- [Task objective] Using the records below, filter out every line that lacks "agent" and copy the rest.

- [Source information]
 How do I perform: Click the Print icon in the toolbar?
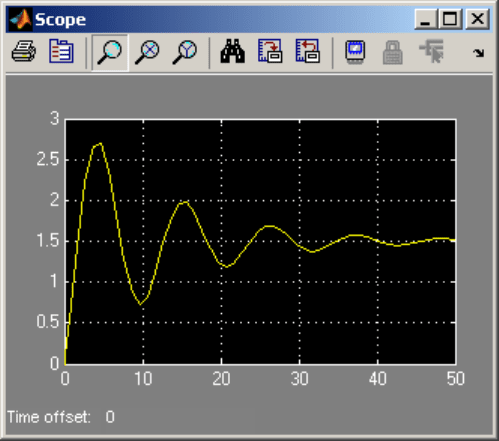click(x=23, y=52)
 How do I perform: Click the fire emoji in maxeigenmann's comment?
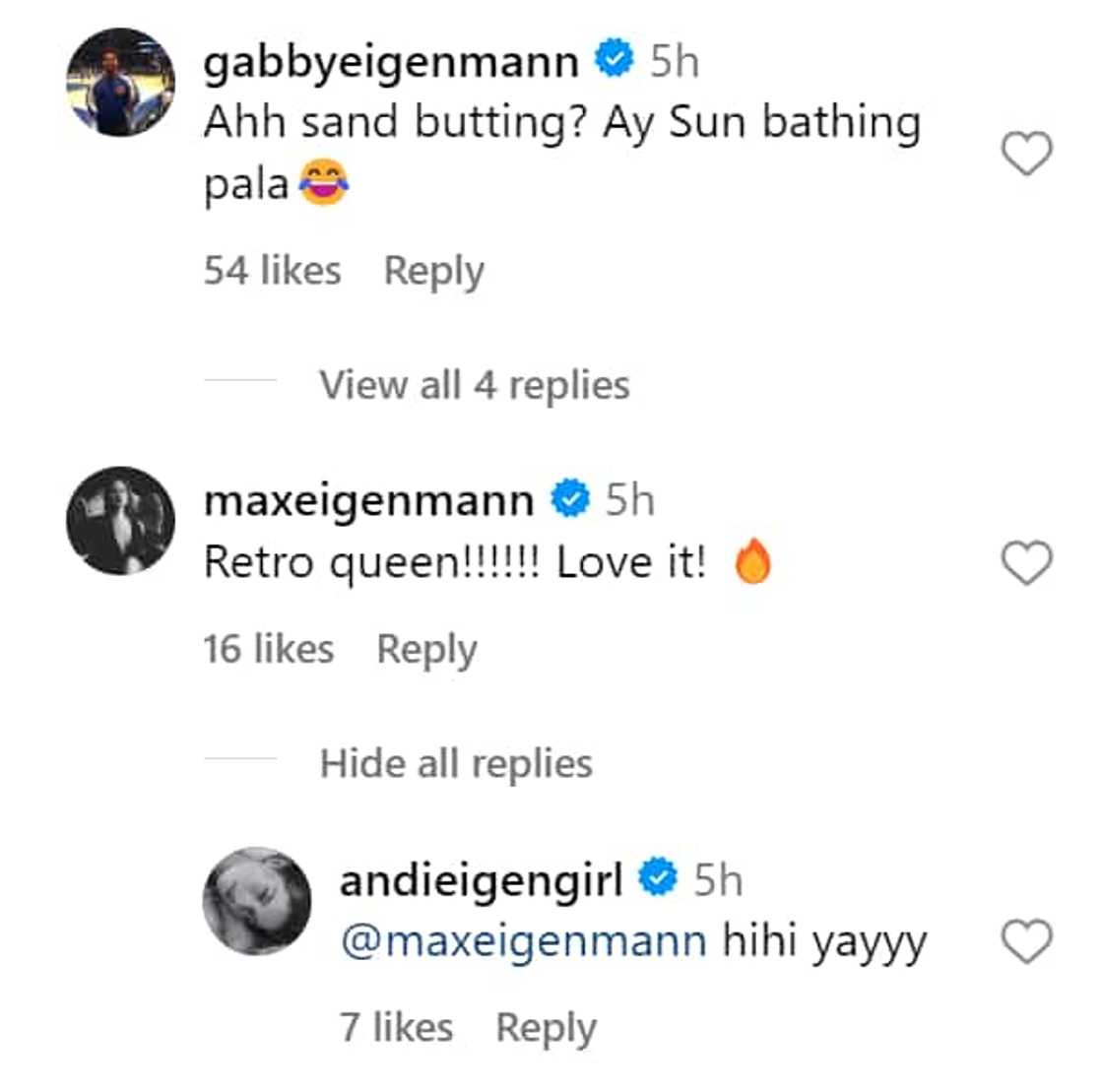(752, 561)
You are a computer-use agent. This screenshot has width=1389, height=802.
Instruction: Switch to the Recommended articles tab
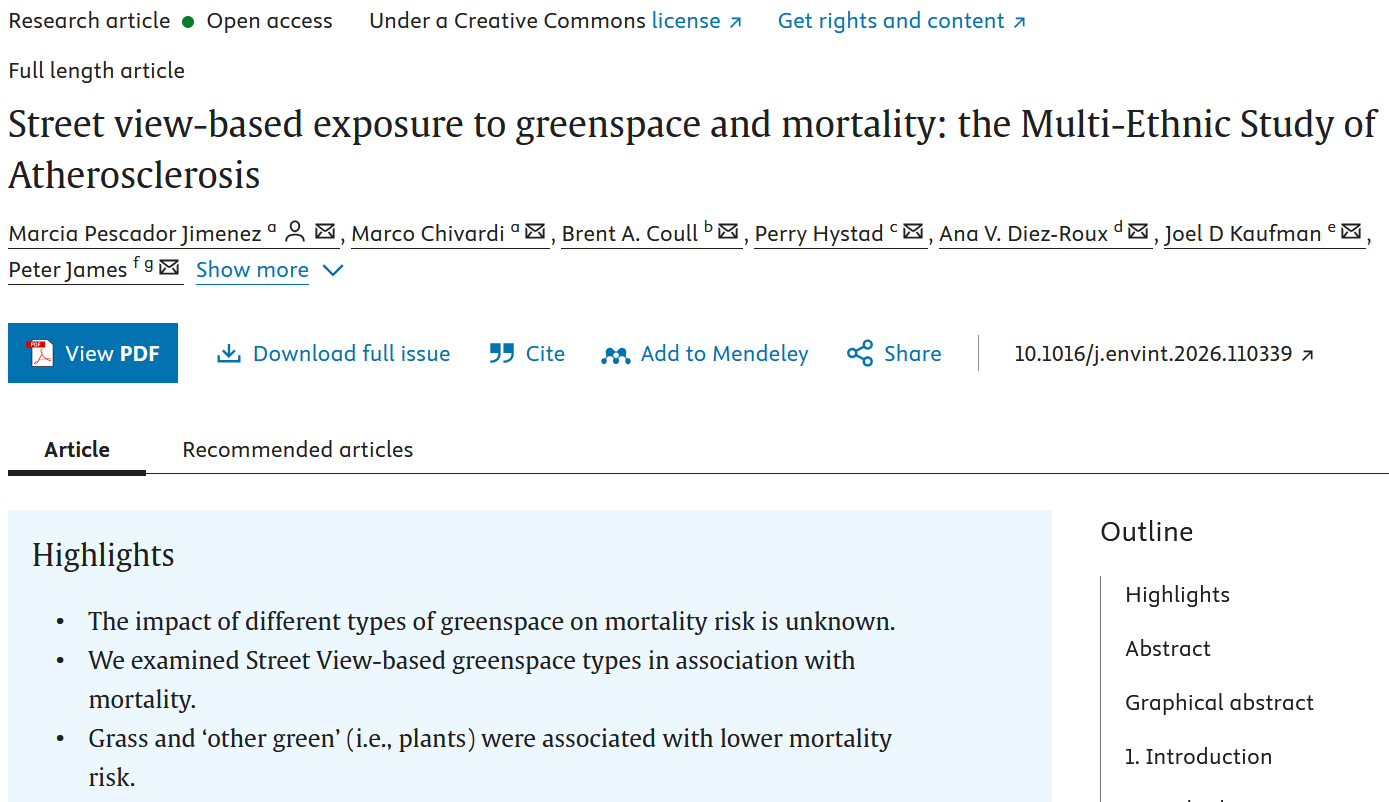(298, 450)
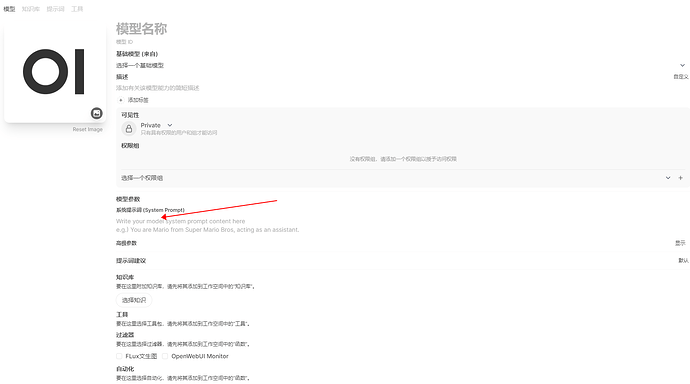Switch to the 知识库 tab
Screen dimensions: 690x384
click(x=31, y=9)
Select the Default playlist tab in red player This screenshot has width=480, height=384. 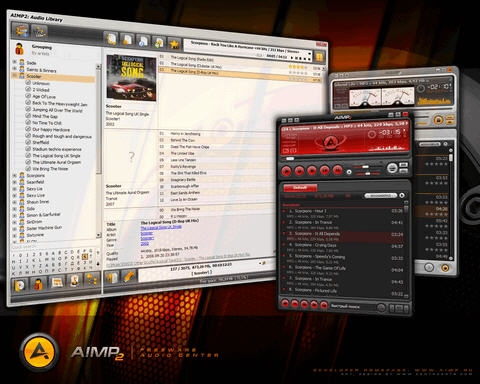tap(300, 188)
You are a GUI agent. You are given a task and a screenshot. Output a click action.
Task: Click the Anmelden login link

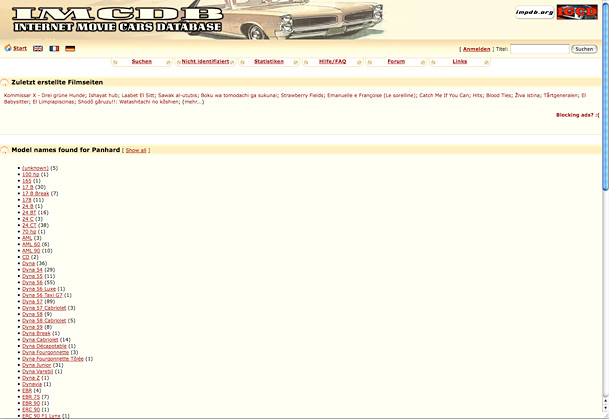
==
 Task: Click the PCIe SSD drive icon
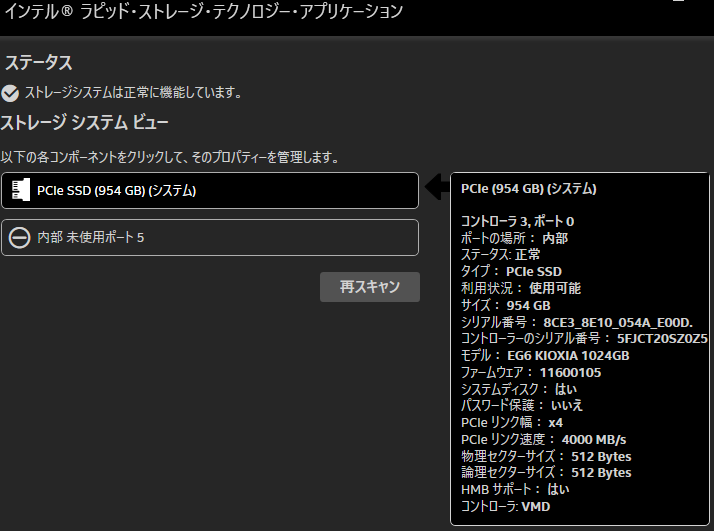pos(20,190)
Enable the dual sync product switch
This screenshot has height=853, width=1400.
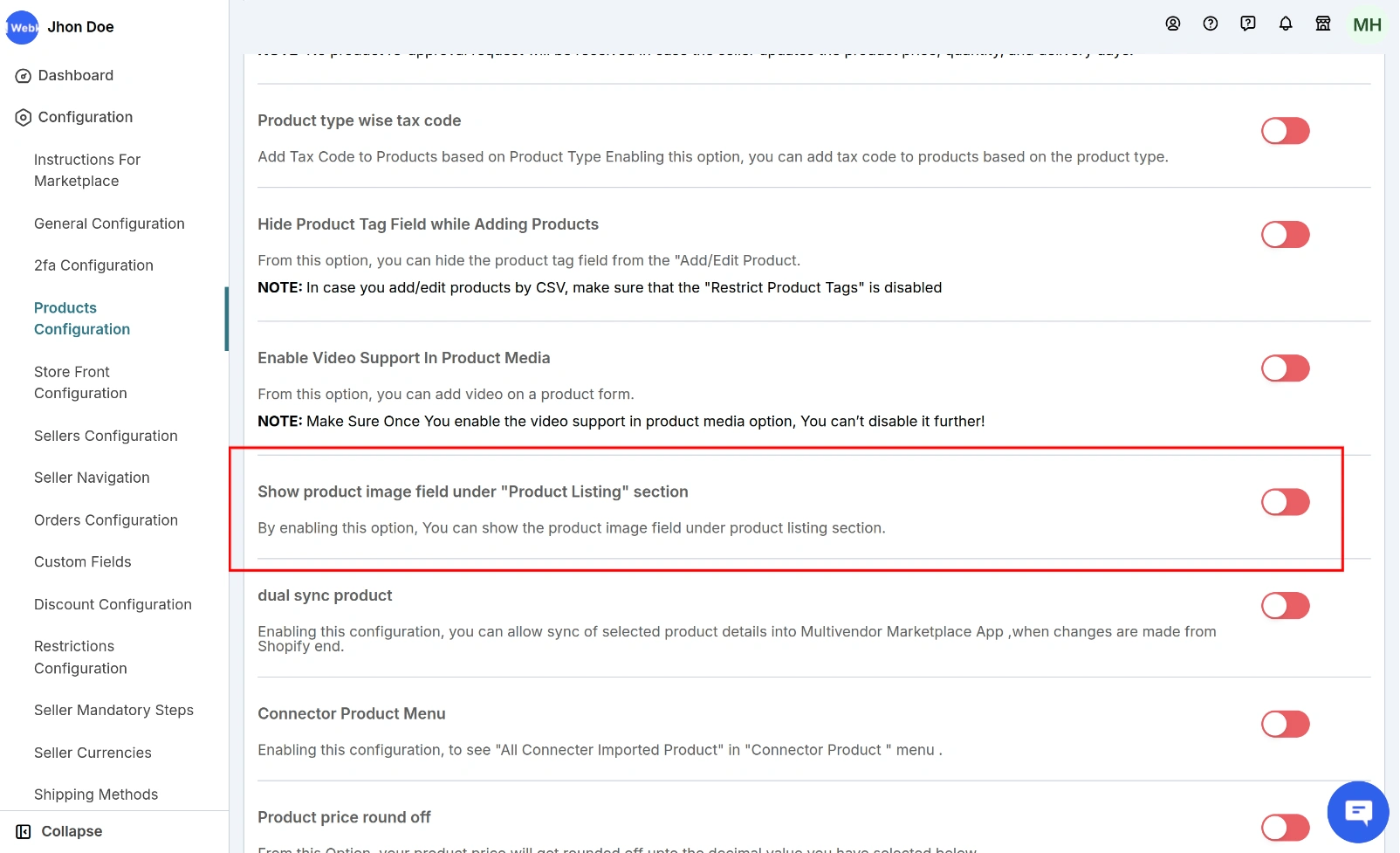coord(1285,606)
* * *
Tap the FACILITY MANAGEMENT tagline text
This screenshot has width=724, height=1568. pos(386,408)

- [Problem solution]
You are a computer-use agent. This screenshot has width=1389, height=802.
You are a GUI agent. You are given a task and a screenshot. Output a click action.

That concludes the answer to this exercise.